In 2010, Smolen and a group of international rheumatologists developed a series of recommendations addressing the concept of treat-to-target (T2T) in the management of rheumatoid arthritis (RA).  While these guidelines defined the target (LDAS) and manner of assessment (that would include quantification of synovitis), these were largely consensus based.

In 2014, the authors reconvened and examined their T2T recommendations with the goal of incorporating stringent, direct evidence over expert opinion, wherever possible. They have published their updated recommendations, which are largely unchanged and incorporates the patient into the decision-making process.  These are the four overarching principles and 10 recommendations put forth.

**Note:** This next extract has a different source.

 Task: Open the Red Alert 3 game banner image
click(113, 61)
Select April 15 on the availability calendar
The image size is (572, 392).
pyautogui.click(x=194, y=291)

Four overarching principles:

  1. The treatment of RA must be based on a shared decision between patient and rheumatologist.
  2. The primary goal of treating patients with RA is to maximize long-term health-related quality of life through control of symptoms, prevention of structural damage, normalization of function and participation in social and work-related activities.
  3. Abrogation of inflammation is the most important way to achieve these goals.
  4. Treatment to target by measuring disease activity and adjusting therapy accordingly optimizes outcomes in RA.

Rheumatoid arthritis Treat-to-Target recommendations:

  1. The primary target for treatment of RA should be a state of clinical remission.
  2. Clinical remission is defined as the absence of signs and symptoms of significant inflammatory disease activity.
  3. While remission should be a clear target, low-disease activity may be an acceptable alternative therapeutic goal, particularly in long-standing disease.
  4. The use of validated composite measures of disease activity, which include joint assessments, is needed in routine clinical practice to guide treatment decisions.
  5. The choice of the (composite) measure of disease activity and the target value should be influenced by comorbidities, patient factors and drug-related risks.
  6. Measures of disease activity must be obtained and documented regularly, as frequently as monthly for patients with high/moderate disease activity or less frequently (such as every six months) for patients in sustained low-disease activity or remission.
  7. Structural changes and functional impairment and comorbidity should be considered when making clinical decisions, in addition to assessing composite measures of disease activity.
  8. Until the desired treatment target is reached, drug therapy should be adjusted at least every three months.
  9. The desired treatment target should be maintained throughout the remaining course of the disease.
  10. The rheumatologist should involve the patient in setting the treatment target and the strategy to reach this target.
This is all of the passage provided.